(Listed entries)

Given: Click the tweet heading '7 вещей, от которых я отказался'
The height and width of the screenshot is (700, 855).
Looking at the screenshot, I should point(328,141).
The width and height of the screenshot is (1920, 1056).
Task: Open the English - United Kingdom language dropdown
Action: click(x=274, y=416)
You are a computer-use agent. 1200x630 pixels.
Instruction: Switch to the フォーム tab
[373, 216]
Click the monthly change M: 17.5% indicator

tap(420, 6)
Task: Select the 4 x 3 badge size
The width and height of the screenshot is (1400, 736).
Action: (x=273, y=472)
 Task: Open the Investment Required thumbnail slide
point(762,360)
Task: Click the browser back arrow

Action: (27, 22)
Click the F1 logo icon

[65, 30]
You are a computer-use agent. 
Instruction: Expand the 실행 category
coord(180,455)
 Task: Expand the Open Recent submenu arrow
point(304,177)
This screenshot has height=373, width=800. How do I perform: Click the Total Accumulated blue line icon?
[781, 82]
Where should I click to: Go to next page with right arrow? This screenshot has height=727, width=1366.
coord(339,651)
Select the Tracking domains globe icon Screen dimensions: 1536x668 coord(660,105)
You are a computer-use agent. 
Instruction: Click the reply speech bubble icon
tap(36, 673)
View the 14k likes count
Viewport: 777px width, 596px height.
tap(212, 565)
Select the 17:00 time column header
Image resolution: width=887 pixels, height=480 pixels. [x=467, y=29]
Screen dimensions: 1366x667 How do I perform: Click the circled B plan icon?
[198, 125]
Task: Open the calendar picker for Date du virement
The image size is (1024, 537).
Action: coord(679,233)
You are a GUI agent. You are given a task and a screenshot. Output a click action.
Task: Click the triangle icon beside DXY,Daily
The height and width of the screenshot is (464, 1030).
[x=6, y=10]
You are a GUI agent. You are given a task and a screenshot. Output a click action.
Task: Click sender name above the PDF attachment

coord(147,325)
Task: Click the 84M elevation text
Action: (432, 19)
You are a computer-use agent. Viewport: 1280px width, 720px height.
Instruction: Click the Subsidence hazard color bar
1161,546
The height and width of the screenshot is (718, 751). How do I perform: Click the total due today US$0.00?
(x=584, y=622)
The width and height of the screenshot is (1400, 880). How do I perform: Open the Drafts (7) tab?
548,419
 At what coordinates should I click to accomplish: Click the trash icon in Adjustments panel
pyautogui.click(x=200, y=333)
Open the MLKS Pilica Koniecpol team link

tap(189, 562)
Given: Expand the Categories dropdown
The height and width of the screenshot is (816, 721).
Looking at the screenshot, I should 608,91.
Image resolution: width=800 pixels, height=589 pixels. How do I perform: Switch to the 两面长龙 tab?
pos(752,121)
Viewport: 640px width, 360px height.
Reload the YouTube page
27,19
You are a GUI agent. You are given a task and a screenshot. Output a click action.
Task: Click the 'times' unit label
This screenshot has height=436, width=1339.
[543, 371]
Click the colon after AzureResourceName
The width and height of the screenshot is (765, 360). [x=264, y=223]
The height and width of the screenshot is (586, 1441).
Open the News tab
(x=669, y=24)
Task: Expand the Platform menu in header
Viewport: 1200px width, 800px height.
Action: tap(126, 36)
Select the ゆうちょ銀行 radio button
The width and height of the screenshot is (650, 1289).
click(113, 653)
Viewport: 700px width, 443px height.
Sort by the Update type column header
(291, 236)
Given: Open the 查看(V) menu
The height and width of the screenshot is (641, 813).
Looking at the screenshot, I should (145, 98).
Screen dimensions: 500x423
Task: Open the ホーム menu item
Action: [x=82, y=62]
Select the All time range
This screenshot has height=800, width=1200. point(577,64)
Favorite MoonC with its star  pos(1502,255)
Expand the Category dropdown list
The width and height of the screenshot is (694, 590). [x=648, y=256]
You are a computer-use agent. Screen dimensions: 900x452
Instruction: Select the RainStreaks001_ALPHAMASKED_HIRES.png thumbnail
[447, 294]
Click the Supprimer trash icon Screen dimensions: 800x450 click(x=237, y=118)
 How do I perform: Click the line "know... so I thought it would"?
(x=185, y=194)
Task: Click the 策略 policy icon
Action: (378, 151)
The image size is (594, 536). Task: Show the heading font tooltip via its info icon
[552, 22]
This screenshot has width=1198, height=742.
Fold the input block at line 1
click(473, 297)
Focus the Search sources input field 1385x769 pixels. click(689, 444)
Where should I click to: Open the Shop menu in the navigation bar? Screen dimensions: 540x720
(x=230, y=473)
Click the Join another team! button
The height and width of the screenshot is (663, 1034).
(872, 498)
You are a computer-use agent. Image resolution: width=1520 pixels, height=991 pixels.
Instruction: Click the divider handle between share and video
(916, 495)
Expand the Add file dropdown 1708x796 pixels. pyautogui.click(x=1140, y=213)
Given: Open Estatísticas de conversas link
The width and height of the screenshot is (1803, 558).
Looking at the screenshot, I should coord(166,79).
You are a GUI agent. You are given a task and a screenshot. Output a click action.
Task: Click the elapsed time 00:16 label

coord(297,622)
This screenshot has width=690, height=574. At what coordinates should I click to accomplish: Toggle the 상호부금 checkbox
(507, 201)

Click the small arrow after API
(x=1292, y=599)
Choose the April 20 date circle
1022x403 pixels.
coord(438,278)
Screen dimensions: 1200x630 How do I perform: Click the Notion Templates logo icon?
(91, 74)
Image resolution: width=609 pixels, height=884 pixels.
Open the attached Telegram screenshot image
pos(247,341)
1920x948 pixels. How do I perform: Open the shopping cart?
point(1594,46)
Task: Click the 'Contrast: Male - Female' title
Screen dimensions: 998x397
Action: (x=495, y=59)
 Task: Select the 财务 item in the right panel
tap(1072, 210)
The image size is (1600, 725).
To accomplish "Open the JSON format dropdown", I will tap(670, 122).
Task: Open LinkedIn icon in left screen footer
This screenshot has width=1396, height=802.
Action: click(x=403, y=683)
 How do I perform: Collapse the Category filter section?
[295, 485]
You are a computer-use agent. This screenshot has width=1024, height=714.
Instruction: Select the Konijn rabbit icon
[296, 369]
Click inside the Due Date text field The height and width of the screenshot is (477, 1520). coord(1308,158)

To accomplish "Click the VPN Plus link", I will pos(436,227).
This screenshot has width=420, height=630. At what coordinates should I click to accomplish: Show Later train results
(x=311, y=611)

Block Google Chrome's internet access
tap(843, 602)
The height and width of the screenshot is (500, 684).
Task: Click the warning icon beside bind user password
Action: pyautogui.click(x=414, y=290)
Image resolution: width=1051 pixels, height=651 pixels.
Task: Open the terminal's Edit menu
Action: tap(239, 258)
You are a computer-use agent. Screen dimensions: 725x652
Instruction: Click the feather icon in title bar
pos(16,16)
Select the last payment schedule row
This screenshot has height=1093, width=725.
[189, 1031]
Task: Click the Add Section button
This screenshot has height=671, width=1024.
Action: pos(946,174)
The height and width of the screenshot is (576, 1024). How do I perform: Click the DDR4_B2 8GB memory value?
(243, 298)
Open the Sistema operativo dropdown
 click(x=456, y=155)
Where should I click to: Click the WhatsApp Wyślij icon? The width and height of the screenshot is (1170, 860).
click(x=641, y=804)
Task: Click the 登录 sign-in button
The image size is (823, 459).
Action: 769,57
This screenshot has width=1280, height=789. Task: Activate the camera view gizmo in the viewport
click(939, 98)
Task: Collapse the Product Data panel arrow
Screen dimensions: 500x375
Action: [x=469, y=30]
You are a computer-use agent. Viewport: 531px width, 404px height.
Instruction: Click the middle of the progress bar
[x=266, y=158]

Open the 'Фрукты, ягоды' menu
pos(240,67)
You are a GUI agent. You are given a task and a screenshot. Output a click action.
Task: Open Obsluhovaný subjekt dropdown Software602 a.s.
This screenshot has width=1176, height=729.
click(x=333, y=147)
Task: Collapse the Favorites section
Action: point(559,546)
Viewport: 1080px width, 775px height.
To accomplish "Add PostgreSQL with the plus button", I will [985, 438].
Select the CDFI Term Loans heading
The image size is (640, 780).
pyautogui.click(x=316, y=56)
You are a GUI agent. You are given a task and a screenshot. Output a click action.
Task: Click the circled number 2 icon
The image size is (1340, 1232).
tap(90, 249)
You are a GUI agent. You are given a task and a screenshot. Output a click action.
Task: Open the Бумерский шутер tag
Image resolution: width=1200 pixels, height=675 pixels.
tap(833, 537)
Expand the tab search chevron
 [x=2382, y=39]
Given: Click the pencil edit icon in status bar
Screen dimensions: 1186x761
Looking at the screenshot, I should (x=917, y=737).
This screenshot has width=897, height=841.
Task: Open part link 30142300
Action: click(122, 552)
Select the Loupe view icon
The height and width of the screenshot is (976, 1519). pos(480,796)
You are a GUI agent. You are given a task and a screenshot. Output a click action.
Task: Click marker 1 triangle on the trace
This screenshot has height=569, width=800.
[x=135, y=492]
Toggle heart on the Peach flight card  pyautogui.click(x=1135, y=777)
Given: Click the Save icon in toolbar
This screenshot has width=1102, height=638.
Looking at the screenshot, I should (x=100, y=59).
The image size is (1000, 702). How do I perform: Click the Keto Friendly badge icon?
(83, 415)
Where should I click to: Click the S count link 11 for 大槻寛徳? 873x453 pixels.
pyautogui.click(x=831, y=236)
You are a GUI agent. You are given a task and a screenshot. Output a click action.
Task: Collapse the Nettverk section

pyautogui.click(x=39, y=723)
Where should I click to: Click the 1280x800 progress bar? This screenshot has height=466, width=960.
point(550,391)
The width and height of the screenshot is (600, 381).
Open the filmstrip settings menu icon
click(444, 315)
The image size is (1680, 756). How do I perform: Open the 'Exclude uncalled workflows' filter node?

(End Listed entries)

:: Exercise requirements ::
For the word "field", show every line of the entries that holds it.

:: Result ::
Focus the Search sources input field 1385x769 pixels. click(689, 444)
Click inside the Due Date text field The height and width of the screenshot is (477, 1520). coord(1308,158)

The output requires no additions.